Unter wechselnden Ko-Leitern und seit 2014 unter Maike Lex wurde am Schlachthaus kontinuierlich und konsequent ein starkes Profil entwickelt und gepflegt – und das ohne eigenes Ensemble. Dieses Profil ist gekennzeichnet durch den Fokus auf entschieden zeitgenössische Theaterformen, die Einbindung in ein dichtes Netzwerk assoziierter Künstler und die Kombination von lokaler Verortung und internationaler Offenheit. Letztere geht zurück auf die ehemaligen Leiter Myriam Prongué und Sandro Lunin, die diese Vernetzungsarbeit je in der Leitung der Abteilung Theater bei Pro Helvetia und des Zürcher Theater Spektakels weitergeführt haben.
Maike Lex hat das Netzwerk ihrerseits ausgebaut und geprägt.

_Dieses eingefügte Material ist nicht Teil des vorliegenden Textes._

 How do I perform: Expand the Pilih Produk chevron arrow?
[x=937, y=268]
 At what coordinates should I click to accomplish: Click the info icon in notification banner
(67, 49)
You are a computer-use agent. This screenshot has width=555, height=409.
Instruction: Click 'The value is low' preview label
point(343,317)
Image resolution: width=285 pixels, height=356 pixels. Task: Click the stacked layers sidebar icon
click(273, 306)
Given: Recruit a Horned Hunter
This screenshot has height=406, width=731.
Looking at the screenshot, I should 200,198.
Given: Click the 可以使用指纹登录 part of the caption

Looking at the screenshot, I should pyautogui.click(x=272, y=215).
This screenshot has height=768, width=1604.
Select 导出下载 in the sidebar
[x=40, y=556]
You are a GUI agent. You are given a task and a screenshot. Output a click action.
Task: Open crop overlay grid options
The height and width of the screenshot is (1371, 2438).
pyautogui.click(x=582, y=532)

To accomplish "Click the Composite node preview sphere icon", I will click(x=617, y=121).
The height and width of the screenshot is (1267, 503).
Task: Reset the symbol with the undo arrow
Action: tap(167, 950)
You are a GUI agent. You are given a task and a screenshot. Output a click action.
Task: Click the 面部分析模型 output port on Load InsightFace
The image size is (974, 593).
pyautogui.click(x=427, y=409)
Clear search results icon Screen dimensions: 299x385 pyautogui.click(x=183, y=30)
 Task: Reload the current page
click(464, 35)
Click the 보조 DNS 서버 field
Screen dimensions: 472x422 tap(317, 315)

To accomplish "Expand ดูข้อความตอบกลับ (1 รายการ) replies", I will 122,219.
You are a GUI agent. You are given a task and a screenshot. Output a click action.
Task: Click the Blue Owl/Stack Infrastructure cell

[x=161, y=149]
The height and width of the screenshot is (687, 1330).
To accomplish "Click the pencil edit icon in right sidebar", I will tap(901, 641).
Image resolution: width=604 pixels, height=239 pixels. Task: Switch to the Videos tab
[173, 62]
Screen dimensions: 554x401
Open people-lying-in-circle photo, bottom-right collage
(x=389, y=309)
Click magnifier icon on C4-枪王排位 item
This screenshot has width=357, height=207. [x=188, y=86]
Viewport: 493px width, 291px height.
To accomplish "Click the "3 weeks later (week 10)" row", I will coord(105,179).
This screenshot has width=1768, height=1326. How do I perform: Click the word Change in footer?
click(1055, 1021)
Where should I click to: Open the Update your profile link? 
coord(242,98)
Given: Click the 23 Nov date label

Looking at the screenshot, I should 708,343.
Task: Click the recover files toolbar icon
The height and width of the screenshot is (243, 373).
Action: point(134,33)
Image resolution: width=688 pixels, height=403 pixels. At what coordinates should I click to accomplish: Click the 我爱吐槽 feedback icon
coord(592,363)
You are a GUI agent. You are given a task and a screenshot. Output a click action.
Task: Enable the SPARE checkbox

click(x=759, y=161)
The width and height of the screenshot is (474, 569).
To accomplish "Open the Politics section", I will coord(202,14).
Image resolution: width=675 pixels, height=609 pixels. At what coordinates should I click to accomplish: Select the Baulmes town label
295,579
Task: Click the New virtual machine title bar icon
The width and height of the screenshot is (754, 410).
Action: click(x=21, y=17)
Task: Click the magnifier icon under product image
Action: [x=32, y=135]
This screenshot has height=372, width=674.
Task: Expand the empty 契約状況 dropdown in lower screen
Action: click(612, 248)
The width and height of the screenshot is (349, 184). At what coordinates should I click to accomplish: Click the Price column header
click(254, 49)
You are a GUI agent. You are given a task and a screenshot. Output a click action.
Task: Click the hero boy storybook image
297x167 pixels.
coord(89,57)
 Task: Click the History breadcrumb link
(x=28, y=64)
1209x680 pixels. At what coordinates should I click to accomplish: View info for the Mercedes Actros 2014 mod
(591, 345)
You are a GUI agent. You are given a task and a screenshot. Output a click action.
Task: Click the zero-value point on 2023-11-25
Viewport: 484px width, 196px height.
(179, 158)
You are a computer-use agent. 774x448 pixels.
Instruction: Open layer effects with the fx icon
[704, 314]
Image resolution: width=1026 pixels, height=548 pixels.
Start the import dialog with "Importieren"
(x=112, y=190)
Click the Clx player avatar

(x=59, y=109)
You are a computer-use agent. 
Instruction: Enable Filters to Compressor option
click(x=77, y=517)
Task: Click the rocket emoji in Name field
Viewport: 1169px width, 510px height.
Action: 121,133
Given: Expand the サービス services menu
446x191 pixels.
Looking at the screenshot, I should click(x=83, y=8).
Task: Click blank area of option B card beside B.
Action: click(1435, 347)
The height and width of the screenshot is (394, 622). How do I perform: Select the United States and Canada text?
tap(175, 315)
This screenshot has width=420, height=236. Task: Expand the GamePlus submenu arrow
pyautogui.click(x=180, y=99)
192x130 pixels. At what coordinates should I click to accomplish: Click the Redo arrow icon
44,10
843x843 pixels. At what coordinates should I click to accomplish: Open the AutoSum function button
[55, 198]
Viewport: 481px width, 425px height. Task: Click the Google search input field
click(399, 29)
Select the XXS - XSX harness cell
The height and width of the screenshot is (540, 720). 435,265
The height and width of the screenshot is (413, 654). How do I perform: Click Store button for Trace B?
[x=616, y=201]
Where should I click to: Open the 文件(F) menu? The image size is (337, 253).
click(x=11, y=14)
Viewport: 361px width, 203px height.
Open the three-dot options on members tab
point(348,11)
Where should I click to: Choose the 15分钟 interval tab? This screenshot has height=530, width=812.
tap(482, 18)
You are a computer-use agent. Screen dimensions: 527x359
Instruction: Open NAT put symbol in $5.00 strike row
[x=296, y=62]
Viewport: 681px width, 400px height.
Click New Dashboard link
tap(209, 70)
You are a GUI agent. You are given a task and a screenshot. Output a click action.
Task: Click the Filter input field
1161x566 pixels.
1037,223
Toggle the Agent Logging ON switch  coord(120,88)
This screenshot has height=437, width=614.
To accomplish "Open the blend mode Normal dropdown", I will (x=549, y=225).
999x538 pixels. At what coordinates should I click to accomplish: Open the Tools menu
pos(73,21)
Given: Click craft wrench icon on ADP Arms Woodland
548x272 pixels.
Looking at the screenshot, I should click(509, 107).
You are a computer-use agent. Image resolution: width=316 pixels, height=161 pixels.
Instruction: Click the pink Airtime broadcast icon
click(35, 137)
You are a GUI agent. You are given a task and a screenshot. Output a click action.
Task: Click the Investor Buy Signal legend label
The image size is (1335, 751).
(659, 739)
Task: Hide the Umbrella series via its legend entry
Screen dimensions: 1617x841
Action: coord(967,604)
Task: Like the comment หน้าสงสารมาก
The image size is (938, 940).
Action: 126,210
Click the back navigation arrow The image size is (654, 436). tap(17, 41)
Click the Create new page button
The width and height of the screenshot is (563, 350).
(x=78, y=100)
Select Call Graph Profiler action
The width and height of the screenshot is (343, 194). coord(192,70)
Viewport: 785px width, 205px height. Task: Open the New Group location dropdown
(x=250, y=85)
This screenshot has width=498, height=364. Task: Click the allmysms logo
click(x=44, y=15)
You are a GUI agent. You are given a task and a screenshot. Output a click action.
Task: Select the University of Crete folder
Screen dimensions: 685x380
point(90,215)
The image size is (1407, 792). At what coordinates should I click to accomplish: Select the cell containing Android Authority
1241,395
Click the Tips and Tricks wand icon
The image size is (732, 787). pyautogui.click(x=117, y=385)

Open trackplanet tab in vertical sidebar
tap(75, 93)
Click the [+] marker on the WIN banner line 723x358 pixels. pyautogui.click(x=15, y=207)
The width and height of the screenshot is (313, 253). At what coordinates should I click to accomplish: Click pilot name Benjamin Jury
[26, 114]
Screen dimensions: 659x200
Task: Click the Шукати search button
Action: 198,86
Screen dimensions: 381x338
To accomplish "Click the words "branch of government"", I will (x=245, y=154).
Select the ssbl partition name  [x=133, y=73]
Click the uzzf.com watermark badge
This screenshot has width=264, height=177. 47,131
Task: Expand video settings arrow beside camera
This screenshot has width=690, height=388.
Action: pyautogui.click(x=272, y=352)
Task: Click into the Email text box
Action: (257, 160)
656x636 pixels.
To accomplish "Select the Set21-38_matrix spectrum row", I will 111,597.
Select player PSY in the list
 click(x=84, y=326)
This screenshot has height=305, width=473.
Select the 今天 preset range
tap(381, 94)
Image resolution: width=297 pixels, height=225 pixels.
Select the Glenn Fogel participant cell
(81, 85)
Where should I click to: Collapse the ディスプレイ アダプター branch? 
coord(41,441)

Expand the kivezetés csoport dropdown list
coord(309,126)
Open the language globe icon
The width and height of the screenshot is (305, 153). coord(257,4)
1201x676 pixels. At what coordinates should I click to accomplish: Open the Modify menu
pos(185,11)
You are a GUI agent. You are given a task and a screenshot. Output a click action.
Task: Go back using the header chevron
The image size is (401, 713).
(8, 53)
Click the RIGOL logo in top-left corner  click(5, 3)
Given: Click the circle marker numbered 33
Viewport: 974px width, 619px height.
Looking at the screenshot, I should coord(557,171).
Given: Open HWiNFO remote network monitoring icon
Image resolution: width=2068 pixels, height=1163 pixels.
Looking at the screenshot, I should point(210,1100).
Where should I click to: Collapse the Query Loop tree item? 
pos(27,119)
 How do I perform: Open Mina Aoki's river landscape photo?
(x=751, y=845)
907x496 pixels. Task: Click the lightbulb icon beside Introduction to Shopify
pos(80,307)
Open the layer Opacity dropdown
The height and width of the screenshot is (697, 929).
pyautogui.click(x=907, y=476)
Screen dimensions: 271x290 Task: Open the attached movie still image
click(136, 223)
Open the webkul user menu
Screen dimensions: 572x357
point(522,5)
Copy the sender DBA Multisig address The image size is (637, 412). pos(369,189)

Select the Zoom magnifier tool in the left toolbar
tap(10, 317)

So wurde das Festival eröffnet mit „Still in Paradise“ des ägyptischen Performers Omar Ghayatt, eines ehemaligen Artist in Residence im Schlachthaus. In einem partizipativen Format, in dem das Publikum jeweils entscheidet, welche Szenen gespielt werden, erforscht Ghayatt mit dem Holländer Yan Duyvendak das komplexe Verhältnis zwischen der arabischen und der christlich-westlichen Welt.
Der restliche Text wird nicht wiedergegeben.